THE TASKS:
[A] In the forum thread on roots of polynomials over GF(p), the reply states that f(u)=f(u^p) holds in general only for which elements u?
[B] Carry on with the forum thread on roots of polynomials over GF(p) from its final post.

--- start SOURCE EXTRACT ---

Is \( u^p \) a root of \( f(x) \) over \( GF(p) \) if \( u \) is a root?

[joeblow]

If F is a field of characteristic p, with prime subfield K = GF(p) and u in F is a root of f(x) (over K), then u^p is a root of f(x).

Now, I know that x^p \equiv x (\text{mod } p), so isn't it immediately true that f(x^p)=f(x) (over K)? So, 0=f(u)=f(u^p).

I only ask because this type of problem (as I understand it) is much more elementary than the material that the text is covering. In the section from which this problem comes, the main results are (1) that if F = GF(q), then the irreducible factors of x^{q^{m}}-x over F are precisely the irreducible polynomials over F of degree dividing m, (2) the Mobius inversion formula, and (3) a formula for finding the number of monic irreducible polynomials of degree m over GF(q).

Please tell me if there is some critical misunderstanding that I am having.

 

[Norwegian]

In general, we don't have f(u)=f(u^p) in your field F, but only for u in K, and you also need to use that (a+b)^p=a^p+b^p for any a,b in F. Then it should be easy and fun to write out 0=f(u)^p and see where that leads.

 

[joeblow]

The result that (a+b)^p=a^p+b^p (which is all that is needed) was demonstrated (via exercise) much earlier in the chapter, though. Something is strange about the placement of this problem.

--- end SOURCE EXTRACT ---
--- start PROVIDED INFORMATION ---

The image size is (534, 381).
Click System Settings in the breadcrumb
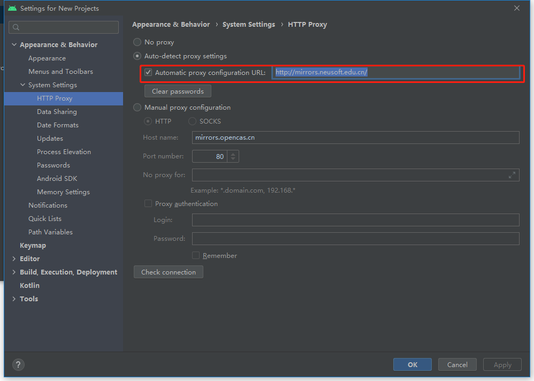pyautogui.click(x=248, y=25)
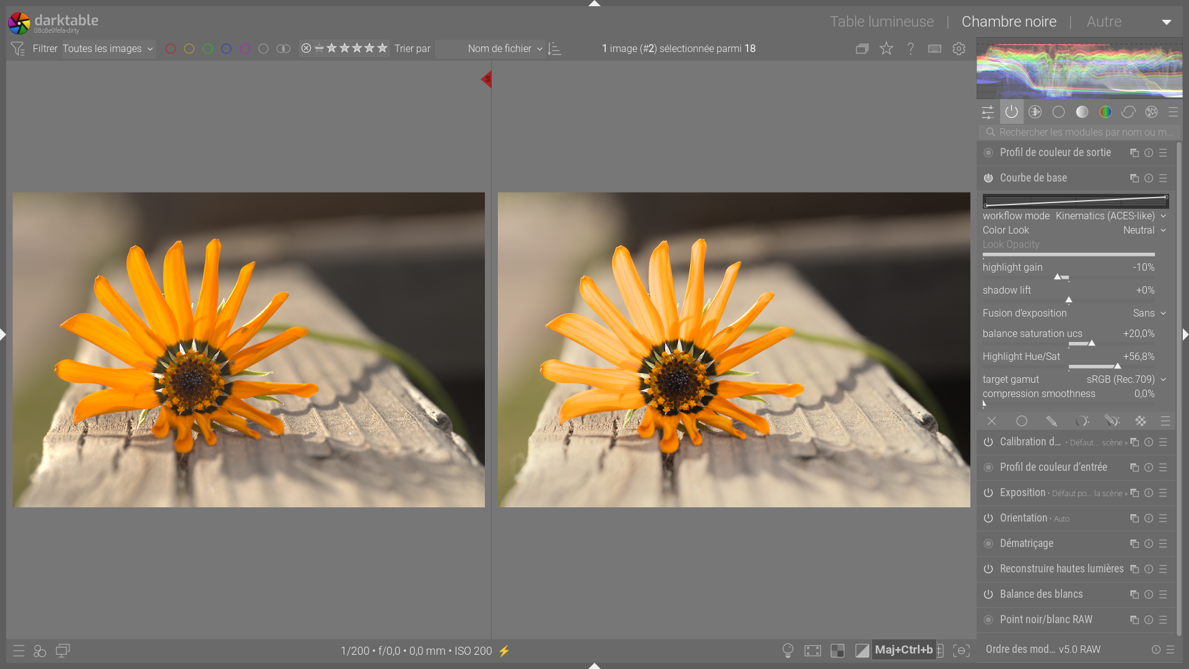Open the Autre views menu
1189x669 pixels.
[1104, 22]
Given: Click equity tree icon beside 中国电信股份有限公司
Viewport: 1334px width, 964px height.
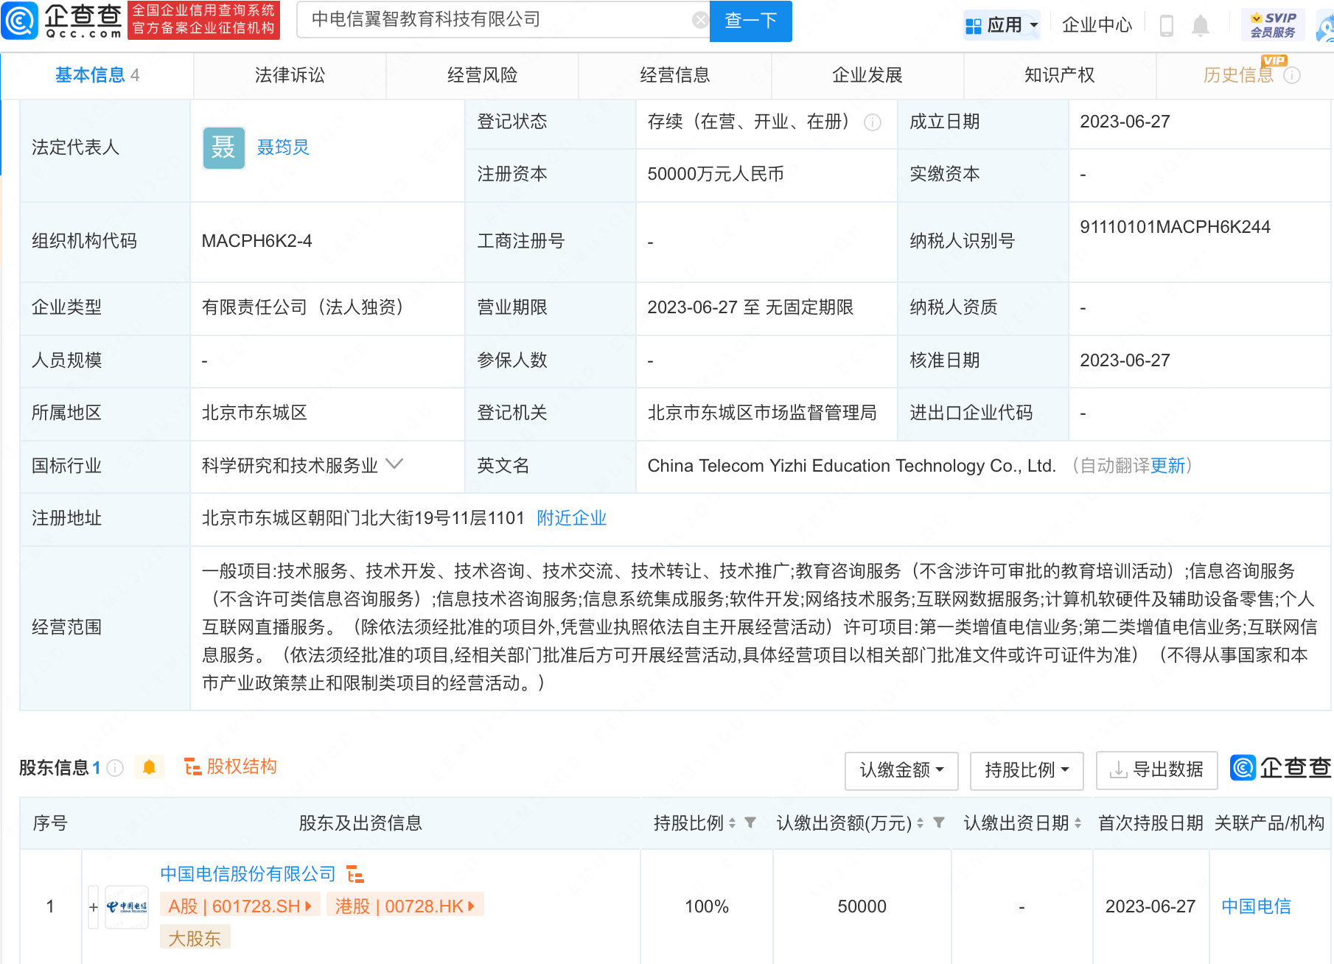Looking at the screenshot, I should [x=355, y=874].
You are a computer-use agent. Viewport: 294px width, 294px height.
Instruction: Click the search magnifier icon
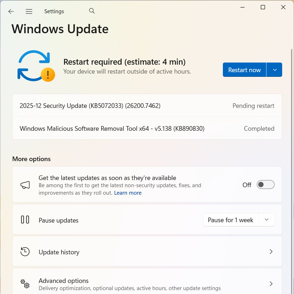(92, 11)
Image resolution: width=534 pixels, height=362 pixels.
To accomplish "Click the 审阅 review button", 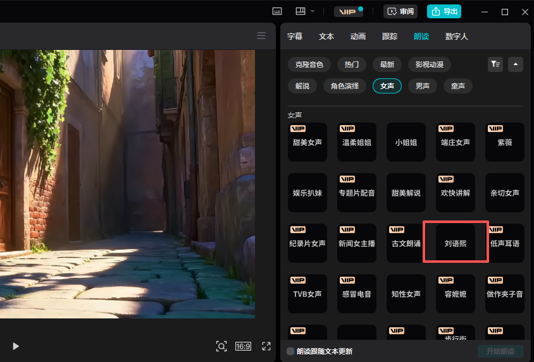I will [x=401, y=11].
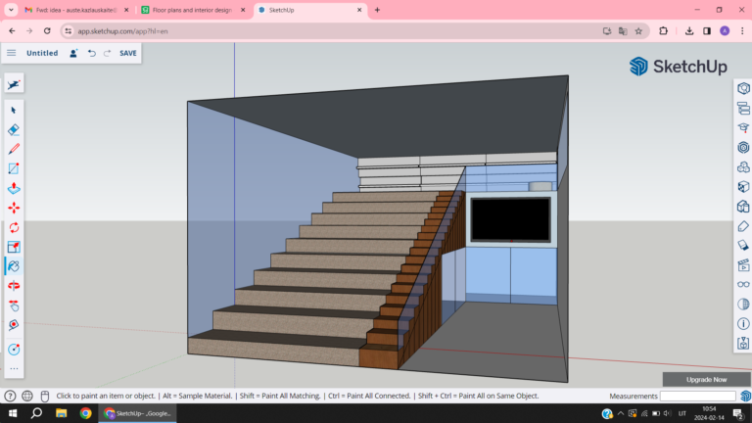The image size is (752, 423).
Task: Undo the last action
Action: [92, 53]
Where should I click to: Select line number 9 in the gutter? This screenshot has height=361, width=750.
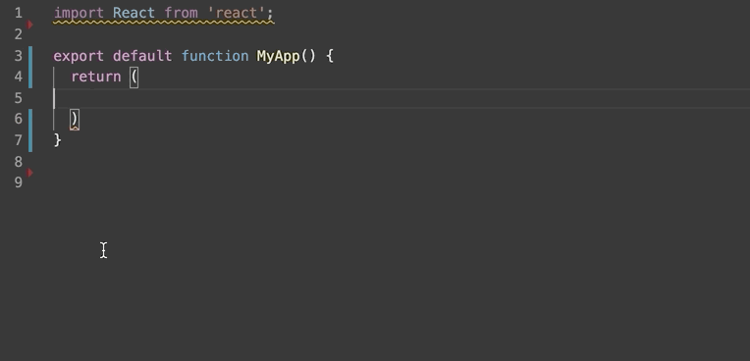click(19, 182)
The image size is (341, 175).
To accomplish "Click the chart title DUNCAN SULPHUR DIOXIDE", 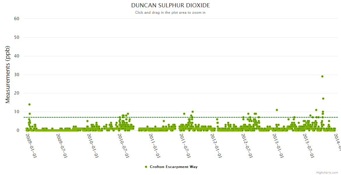I will [x=170, y=6].
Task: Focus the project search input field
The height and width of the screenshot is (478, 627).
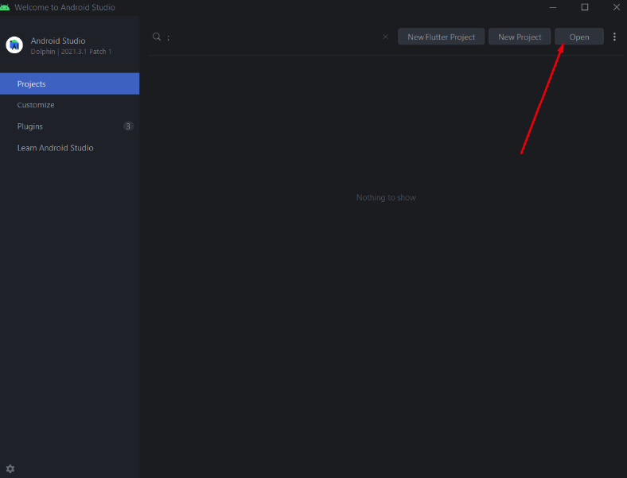Action: [x=271, y=37]
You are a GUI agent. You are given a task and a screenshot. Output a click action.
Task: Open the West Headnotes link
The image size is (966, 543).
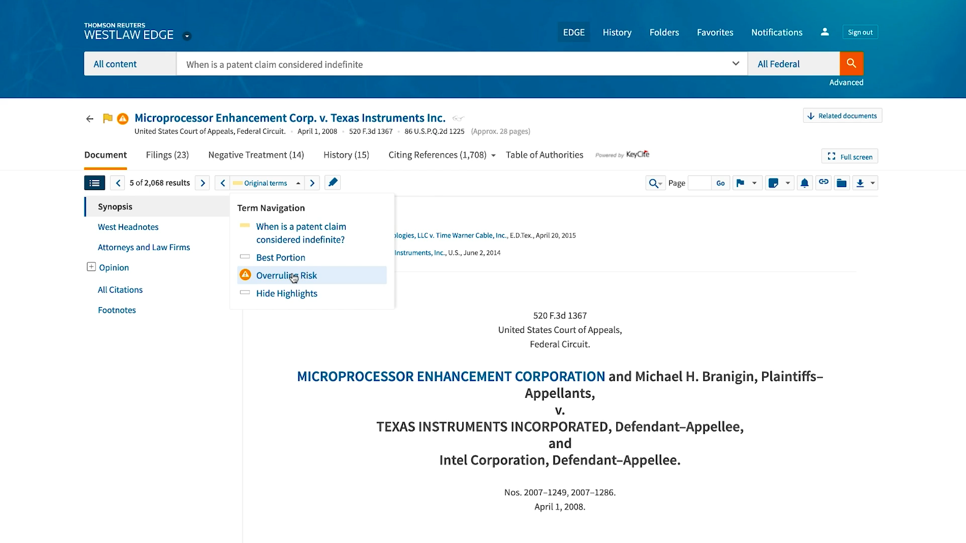128,227
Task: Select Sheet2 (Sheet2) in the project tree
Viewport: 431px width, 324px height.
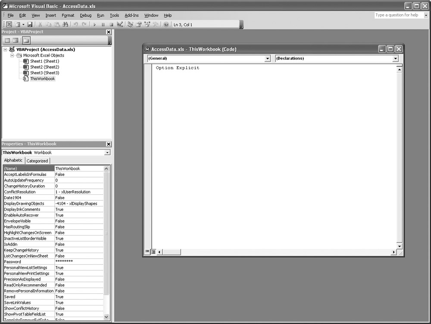Action: pos(44,67)
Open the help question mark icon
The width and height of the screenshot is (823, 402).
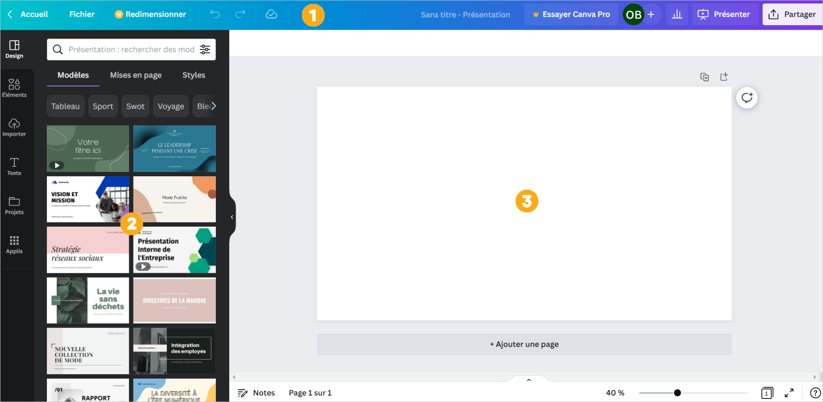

--- end PROVIDED INFORMATION ---

WRITTEN RESPONSES:
[A] Only for u in the prime subfield K.

[B]
[Hurkyl]

It is true that, for every element a of GF(p), we have a^p = a. As a consequence, it's also true that, for every integer n, we have n^p \equiv n \pmod p. Also as a consequence, for every polynomial with coefficients from GF(p) and element a of GF(p), we have f(a) = f(a^p). Similarly, for every polynomial with integer coefficients and any integer n, we have f(n^p) \equiv f(n) \pmod p.

(Yes, I mean = where I've written =, and \equiv where I've written \equiv)If x is an indeterminate over GF(p), then it's not true that x^p = x. Consequently, if t is an indeterminate over Z, it's not true that t^p \equiv t \pmod p.

(While x and x^p both determine the same function on GF(p), they are different polynomials. And, e.g., they give different functions on GF(p^2))If u \notin \text{GF}(p), then we have no reason to expect u^p = u. If u is not an integer, we have no reason to expect u^p \equiv p \pmod p (if that equation even makes sense).For a finite field \text{GF}(p^e), the operation a \mapsto a^p is actually generalization of the idea of conjugation. For the special case of e = 2, you even have that (a^p)^p = a. (for larger e, you have to iterate e times rather than just twice)